Entertainment Weekly talks to Mark Millar about his first comic book officially published by Netflix, and maybe puts that last quote from James-Wilson in a different light.

Millarworld was always, first and foremost, a comic book company, but since we sold to Netflix it’s obviously become something that crosses all media. If something was turned into a movie, that was a lovely novelty in the past, whereas now when I’m creating stories as a member of staff, I need to keep my eye on the whole picture. We’re thinking of these as movies and TV shows, and the ones we feel would be great for comics will also appear as comic books. I’ve been writing comics since I was 19, so this is amazing for me because it’s what I love doing. I want to do as many comics as I possibly can but keep it all at this kind of level. The Olivier Coipels and so on. It’s actually a pretty perfect arrangement.

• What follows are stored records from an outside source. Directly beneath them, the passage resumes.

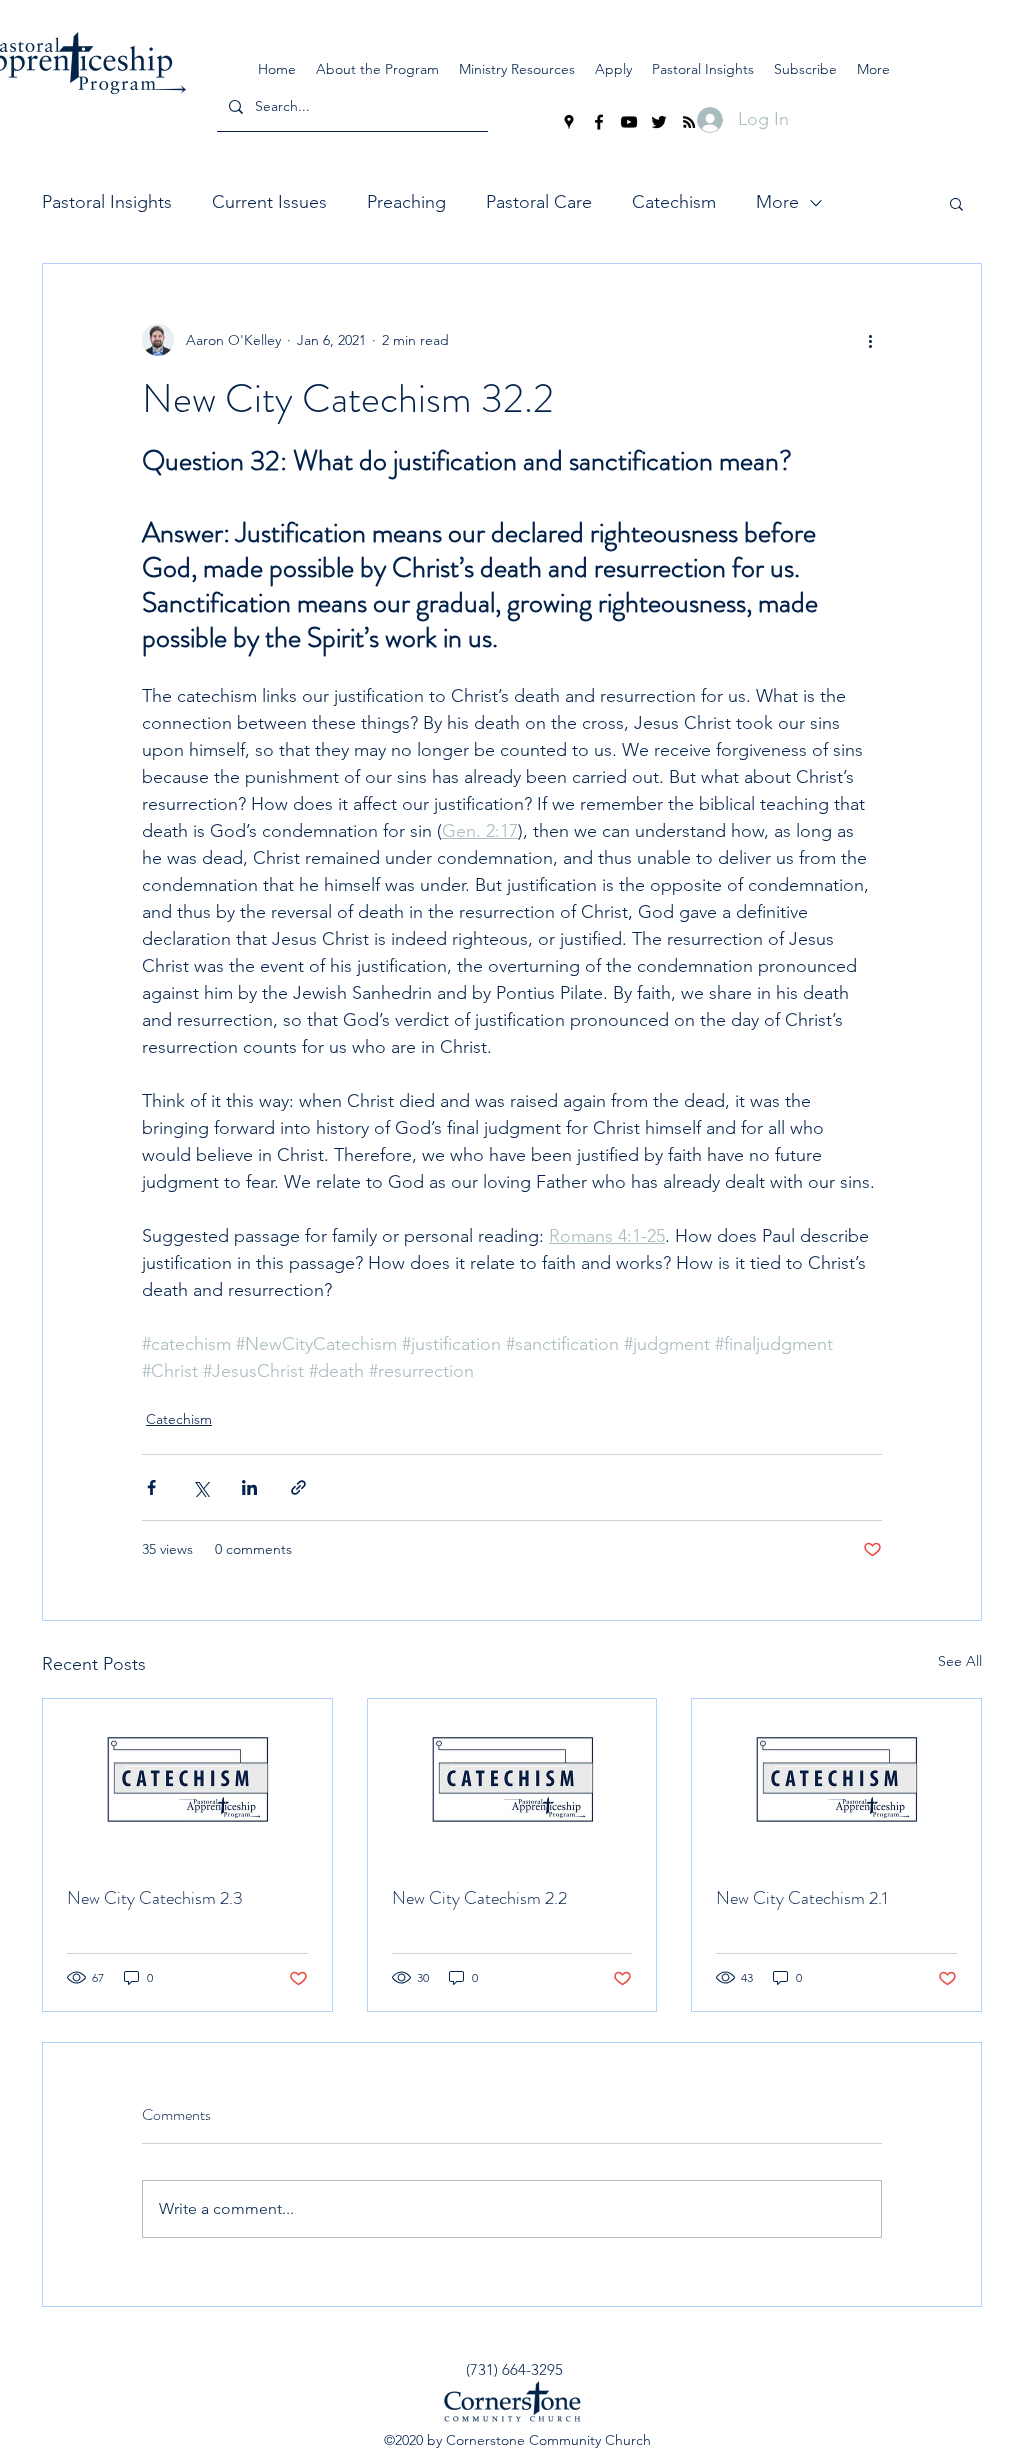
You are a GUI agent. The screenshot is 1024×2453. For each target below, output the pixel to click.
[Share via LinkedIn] (249, 1487)
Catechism (674, 202)
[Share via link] (298, 1487)
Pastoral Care (539, 202)
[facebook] (599, 122)
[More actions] (870, 340)
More (777, 202)
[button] (517, 69)
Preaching (406, 202)
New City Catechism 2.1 (802, 1898)
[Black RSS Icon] (689, 122)
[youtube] (629, 122)
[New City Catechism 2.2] (512, 1780)
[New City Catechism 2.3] (187, 1780)
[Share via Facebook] (151, 1487)
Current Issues (269, 202)
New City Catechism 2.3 (155, 1898)
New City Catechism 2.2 (479, 1898)
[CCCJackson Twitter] (659, 122)
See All (960, 1661)
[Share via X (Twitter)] (200, 1487)
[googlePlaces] (569, 122)
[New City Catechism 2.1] (836, 1780)
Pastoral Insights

The most recent guest on Virtual Memories is Martin Rowson, the most recent guest on Comics Alternative is Joseph Remnant, and I missed that a recent guest on Gilbert Gottfried's podcast was Drew Friedman.

—Misc. Time tries to figure out how much money you can make in comics.

[The letterer] is the person who uses a variety of fonts and sometimes even hand-drawn calligraphy to create everything in the word balloons and illustrating the sound effects. Typically this job runs between $10 and $25 per page, according to the FairPageRates survey. “I was lettering for a long time, that’s how I paid my bills,” Ed Brisson, writer for Iron Fist and an Old Man Logan, told New York Comic Con attendees last month.